Are your updates sorted by DS? If your queries are sorted then sequential
queries are more likely to hit the same db pages while searching the index,
resulting in higher cache usage and fewer decompression operations. This would
have less benefit if your 100k DS values of the updates are randomly
distributed through the 30m available, and more of an effect if they're tightly
clustered in some range.
If you mainly query by DS, is that the same as saying it is your primary key?
If so, have you tried to declare it so and try the table WITHOUT ROWID, and
don't bother with the index? It may help since you wouldn't have to decompress
both the index pages and the table pages.
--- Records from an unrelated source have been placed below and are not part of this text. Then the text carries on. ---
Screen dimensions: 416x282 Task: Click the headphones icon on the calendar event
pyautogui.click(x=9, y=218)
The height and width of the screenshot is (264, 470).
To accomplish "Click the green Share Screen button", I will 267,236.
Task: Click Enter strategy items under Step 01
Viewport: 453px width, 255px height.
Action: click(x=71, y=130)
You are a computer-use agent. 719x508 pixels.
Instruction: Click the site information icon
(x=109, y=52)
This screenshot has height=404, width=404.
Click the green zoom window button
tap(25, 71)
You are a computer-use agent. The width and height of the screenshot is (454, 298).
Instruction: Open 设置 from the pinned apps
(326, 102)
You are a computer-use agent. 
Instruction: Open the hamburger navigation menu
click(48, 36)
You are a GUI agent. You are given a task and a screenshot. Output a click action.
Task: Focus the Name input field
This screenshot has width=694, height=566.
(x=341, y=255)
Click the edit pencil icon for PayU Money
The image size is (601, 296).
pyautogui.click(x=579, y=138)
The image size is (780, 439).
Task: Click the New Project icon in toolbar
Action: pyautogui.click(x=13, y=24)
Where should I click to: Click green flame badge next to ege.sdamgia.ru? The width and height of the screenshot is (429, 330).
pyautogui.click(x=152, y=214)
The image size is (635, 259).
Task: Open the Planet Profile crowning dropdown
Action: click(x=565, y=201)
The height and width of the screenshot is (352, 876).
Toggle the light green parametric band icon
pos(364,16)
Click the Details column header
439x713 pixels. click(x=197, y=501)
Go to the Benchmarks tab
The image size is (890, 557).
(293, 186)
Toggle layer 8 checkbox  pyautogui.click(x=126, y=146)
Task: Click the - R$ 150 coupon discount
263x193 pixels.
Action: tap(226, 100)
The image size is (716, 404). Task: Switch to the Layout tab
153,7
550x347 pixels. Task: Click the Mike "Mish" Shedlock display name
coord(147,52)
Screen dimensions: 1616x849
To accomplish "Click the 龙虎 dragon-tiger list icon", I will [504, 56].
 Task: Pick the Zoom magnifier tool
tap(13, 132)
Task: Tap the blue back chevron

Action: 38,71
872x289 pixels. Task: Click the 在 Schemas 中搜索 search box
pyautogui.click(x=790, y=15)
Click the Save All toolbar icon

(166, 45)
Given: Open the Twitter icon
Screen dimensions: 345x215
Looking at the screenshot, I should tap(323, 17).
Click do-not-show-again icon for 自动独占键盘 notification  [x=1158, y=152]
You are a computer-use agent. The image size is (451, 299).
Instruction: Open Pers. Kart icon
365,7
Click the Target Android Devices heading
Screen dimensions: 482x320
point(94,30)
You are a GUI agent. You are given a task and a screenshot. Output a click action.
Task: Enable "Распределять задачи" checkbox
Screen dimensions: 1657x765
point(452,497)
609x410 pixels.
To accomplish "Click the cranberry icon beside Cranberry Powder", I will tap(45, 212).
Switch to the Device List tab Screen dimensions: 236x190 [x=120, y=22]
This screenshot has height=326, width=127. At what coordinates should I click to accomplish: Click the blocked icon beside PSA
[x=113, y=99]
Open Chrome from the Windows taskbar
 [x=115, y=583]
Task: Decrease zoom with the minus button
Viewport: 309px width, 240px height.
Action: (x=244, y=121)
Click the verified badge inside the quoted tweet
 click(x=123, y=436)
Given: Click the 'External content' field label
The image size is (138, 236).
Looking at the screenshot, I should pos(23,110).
> On 8 Sep 2017, at 12:33 pm, Dominique Pellé <dominique.pe...@gmail.com> wrote:
> Yue Wu <yue...@datascan.com> wrote:
>> As mentioned in the subject, our goal is to improve performance regarding
>> to batch sql updates.
>> The update sql as follow,
>>> UPDATE ITEM SET FIELD4 =? WHERE DS=?
>> We run 100,000 updates in a single transaction. The zipvfs version takes
>> about 20 min while uncompressed version takes about 7 min.
> Which compression algorithm do you use with zipvfs?
> Try LZ4, it's is times faster than zlib at compression and
> decompression, at the cost of compressing a bit less:
> Or try zstd, which can compress more than zlib and faster (especially
> on 64-bit architectures), but it's not as fast as LZ4:
> What is also your SQLite page size?
> Reducing the SQLite page size probably helps to speed up
> updates, since zipvfs compresses by pages.